Systemisches Case Management. Matthias Müller
Teil 1: Soziale Arbeit mit Multiproblemfamilien – theoretische Perspektiven
Vorwort zur ersten Auflage
Wir freuen uns sehr, dass unser Buch in einer korrigierten Neuauflage im Carl-Auer Verlag erscheint. Die erste Auflage, die im Jahre 2003 beim Kersting-Verlag Aachen publiziert wurde, fand in der Fachöffentlichkeit eine so große Resonanz, dass wir, seitdem das Buch vergriffen war, immer wieder angefragt wurden, wann die nächste Auflage auf den Markt komme. Aufgrund einer Neustrukturierung des Kersting-Verlags im Rahmen des Instituts für Beratung und Supervision Aachen (IBS), die mit dem Tod des Verlagsgründers Prof. Dr. Heinz J. Kersting (1937–2005) zu tun hat, hätte eine zweite Auflage nicht sogleich produziert werden können.

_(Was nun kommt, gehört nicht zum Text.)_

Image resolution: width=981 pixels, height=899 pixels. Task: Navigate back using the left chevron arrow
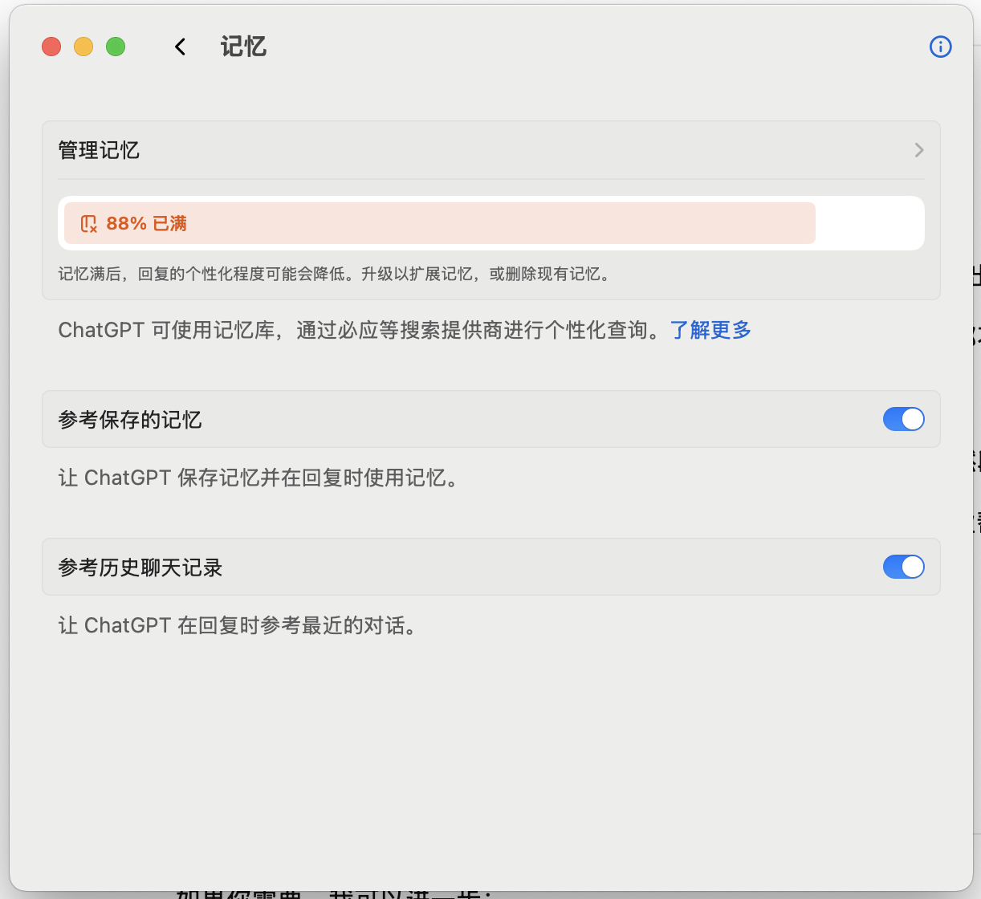point(179,47)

Daher bedanken wir uns herzlich bei den Betreibern des Kersting-Verlags, insbesondere bei der Erbin Frau Waltraud Hornmann, der Witwe Heinz Kerstings, und beim Geschäftsführer des IBS Aachen, Herrn Georg Nebel, dass Sie uns »grünes Licht« gegeben haben, um das Buch in einem anderen Verlag zu publizieren. Und dass dies so unproblematisch und schnell möglich war, ist insbesondere das Verdienst von Frau Beate Ch. Ulrich, der stellvertretenden Geschäftsführerin des Carl-Auer Verlags, und des dortigen Lektors Herrn Dr. Ralf Holtzmann – auch ihnen gebührt unser Dank.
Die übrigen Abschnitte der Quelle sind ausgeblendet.